A chance remark by an acquaintance about the world running out of food led me to revisit a paper written in 1979 by Prof. Cesare Marchetti, an iconoclastic physicist and materials scientist who likes to think outside the box. The title of his paper, published in the peer-reviewed journal “Energy” is “10 to the power of 12: a check on earth’s carrying capacity.”  The full text of this paper is available here:

Click to access MARCHETTI-076.pdf

A second writer on this topic, this time in a book called “How Many People can the Earth Support, (WW Norton, 1995)” is Joel Cohen, a mathematical biologist. Check this link for a summary of the book.

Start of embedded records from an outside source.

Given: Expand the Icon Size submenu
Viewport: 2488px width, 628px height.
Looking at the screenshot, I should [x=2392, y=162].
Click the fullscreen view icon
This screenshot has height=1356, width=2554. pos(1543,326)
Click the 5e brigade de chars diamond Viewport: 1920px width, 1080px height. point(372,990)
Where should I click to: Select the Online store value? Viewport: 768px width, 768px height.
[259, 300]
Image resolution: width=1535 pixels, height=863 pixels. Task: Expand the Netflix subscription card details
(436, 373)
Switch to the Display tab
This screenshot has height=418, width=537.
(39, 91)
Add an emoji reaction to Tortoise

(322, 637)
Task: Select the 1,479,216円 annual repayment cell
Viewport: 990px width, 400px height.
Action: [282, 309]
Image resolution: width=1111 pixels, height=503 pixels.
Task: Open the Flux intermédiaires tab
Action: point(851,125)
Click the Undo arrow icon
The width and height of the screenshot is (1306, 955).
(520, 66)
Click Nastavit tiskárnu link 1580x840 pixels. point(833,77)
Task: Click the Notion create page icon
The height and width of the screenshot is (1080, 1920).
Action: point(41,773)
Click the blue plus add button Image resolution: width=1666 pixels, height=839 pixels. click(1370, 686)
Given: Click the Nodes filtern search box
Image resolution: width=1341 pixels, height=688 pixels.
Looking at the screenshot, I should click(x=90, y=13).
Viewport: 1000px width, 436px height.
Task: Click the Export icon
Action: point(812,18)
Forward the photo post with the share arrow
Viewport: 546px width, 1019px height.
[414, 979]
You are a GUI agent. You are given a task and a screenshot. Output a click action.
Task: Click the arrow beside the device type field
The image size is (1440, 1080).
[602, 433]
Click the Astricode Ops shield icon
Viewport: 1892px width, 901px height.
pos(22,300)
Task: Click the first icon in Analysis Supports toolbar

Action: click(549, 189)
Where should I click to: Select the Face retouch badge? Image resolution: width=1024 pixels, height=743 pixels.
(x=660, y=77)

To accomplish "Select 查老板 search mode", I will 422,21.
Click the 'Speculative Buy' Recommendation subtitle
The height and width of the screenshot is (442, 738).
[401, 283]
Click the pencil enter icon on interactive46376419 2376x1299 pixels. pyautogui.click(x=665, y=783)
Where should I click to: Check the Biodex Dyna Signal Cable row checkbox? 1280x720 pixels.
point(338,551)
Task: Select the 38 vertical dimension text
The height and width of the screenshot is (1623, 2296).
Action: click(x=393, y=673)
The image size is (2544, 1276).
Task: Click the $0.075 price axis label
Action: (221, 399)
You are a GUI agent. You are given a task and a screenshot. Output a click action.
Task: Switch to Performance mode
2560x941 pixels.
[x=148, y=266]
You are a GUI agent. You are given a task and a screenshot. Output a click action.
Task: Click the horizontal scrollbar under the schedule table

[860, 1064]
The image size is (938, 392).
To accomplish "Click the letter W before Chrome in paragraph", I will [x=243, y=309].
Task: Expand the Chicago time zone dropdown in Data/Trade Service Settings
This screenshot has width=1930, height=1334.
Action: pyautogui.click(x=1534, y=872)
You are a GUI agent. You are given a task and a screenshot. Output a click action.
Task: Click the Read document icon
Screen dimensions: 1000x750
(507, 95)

Click to access how%20many%20people%20can%20the%20earth-%20cohen.pdf

Even if the contents of Marchetti’s paper are seen as a thought experiment using back-of-the-envelope calculations, it still is a remarkable viewpoint that is worth remembering when faced with everyday accounts of the seemingly intractable flood of problems facing humanity: land degradation, overpopulation, the coming water crisis, climate change, environmental refugees, desertification, deforestation, sea level rise, ice melts at the polar caps, stratospheric ozone loss, excessive ground level ozone formation through traffic pollution and so on. The list of problems is seemingly endless, and reading a newspaper seems to involve ingesting a daily diet of hopelessness. In contrast, here are the concluding sentences from Cesare Marchetti’s and Joel Cohen’s papers respectively below.

Marchetti: It seems that the problems of growth are basically of cultural character. The Judeo-Christian axiom that the earth is given to man to be dominated, very material to western aggressive and destructive attitudes, may progressively be substituted by the Buddhist axiom that the earth is given to man to be contemplated; thanks to an enlightened use of technology.

Joel Cohen: More than ever before, the land that supported people became a partly human creation. For humans now, the notion of a static, passive equilibrium is inappropriate, useless. So is the notion of a static “human carrying capacity” imposed by the natural world on a passive human species. There is no choice but to try to control the direction, speed, risks, duration and purposes of our falling forward.

The conclusions I draw from these two very different studies are the same:

  1. there is no shortage of potential threats to human existence (always has been)
  2. there is no shortage of solutions
  3. there is plenty of work to do, so no danger of long-term unemployment
  4. subtle shifts in the public perception of problems can have tremendous long-term implications (the speed with which such shifts can occur is only the truly new element in global dynamics).